Dalam pemikiran realis, power menjadi suatu instrumen politik yang lazim dipakai
untuk pencapaian kepentingan terutama oleh hegemon, untuk itulah kerjasama keamanan
dirasa perlu diantara negara-negara ASEAN, karena bila berhadapan satu lawan satu
dengan Amerka Serikat misalnya, mereka tidak akan mampu. Dengan bergabung dalam
Institusi regional otomatis posisi tawar mereka akan naik, sehingga tidak terjadi satu
kekuatan tunggal yang berkuasa karena tersaingi oleh distribusi kekuatan diantara negara-
negara yang menjalin kerjasama tersebut. Karakteristik konflik yang dulu terjadi kemudian
bertansformasi dari keadaan hubungan keamanan intra-ASEAN dari sebuah perseteruan,
ketakutan dan persaingan menjadi hubungan persahabatan, kepercayaan, dan kerjasama.

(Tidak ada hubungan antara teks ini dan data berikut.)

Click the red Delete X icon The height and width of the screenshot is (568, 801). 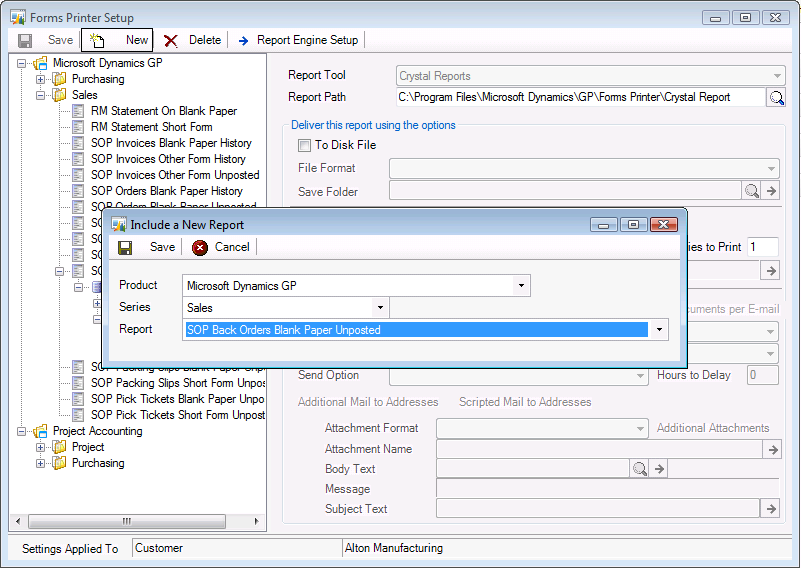[x=171, y=40]
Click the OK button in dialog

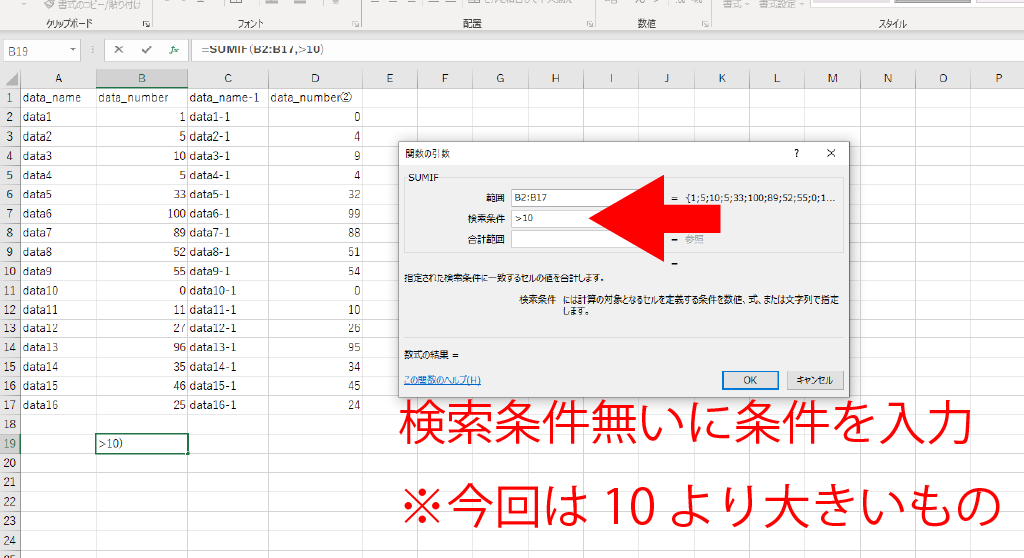(749, 380)
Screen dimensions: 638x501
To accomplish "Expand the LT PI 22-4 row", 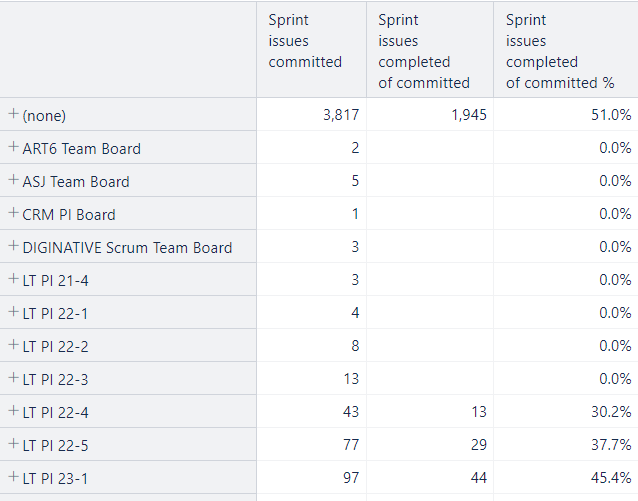I will 13,411.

The Asean Way dan kelemahan ASEAN sejak 1997
Keberadaan ASEAN sebagai institusi dapat difungsikan sebagai salah satu strategi
diplomasi, asosiatif, bilamana hubungan bilateral negara secara formal tidak sanggup
dalam menyelesaikan konflik yang ada. Namun kemajuan yang dialami ASEAN bukanlah
tanpa hambatan. Pada tahun 1997 banyak kalangan, baik di lingkungan ASEAN sendiri
maupun di dunia internasional, menilai bahwa organisasi ini hampir lumpuh dan dibuat
tidak berdaya oleh berbagai kesulitan yang merupakan akibat dari sejumlah
perkembangan. Pertama, ASEAN dinilai terlalu cepat dalam melakukan perluasan
keanggotaan yang kini telah mencakup seluruh negara Asia Tenggara. Kedua, kesulitan
yang dihadapi ASEAN sekarang ini juga disebabkan oleh terjadinya sejumlah perubahan
fundamental di bidang politik dan ekonomi di beberapa negara kunci, seperti Indonesia,
Thailand, dan Filipina. Ada juga yang menilai bahwa kelemahan ASEAN sekarang ini
disebabkan oleh runtuhnya kepemimpinan Indonesia dalam ASEAN. Singkatnyanya,
ASEAN dianggap telah kehilangan sentralitas diplomatik yang pernah dinikmatinya selama
dekade 1980-an sampai awal 1990-an, kemudian masalah pelanggaran HAM oleh rezim
militer Myanmar yang berlarut-larut sampai sekarang serta masalah kebakaran hutan di
Indonesia yang menyebabkan kabut asap sampai ke Malaysia, Brunei dan Singapura.
Semua kasus ini menunjukkan tidak efektifnya diplomasi dan ketidakkompakkan diantara
negara anggota ASEAN dalam mengatasi konflik regional atas isu yang sensitif, bahkan
melalui The ASEAN Way sekalipun (negosiasi informal ASEAN untuk membangun
konsensus bersama dalam upaya untuk menghindari konflik).[2]
Kinerja ASEAN Regional Forum (ARF)
Dengan segala kelebihan dan kelemahannya, The ASEAN Way tetap
dipertahankan sampai sekarang, termasuk dalam menyelesaikan masalah terorisme.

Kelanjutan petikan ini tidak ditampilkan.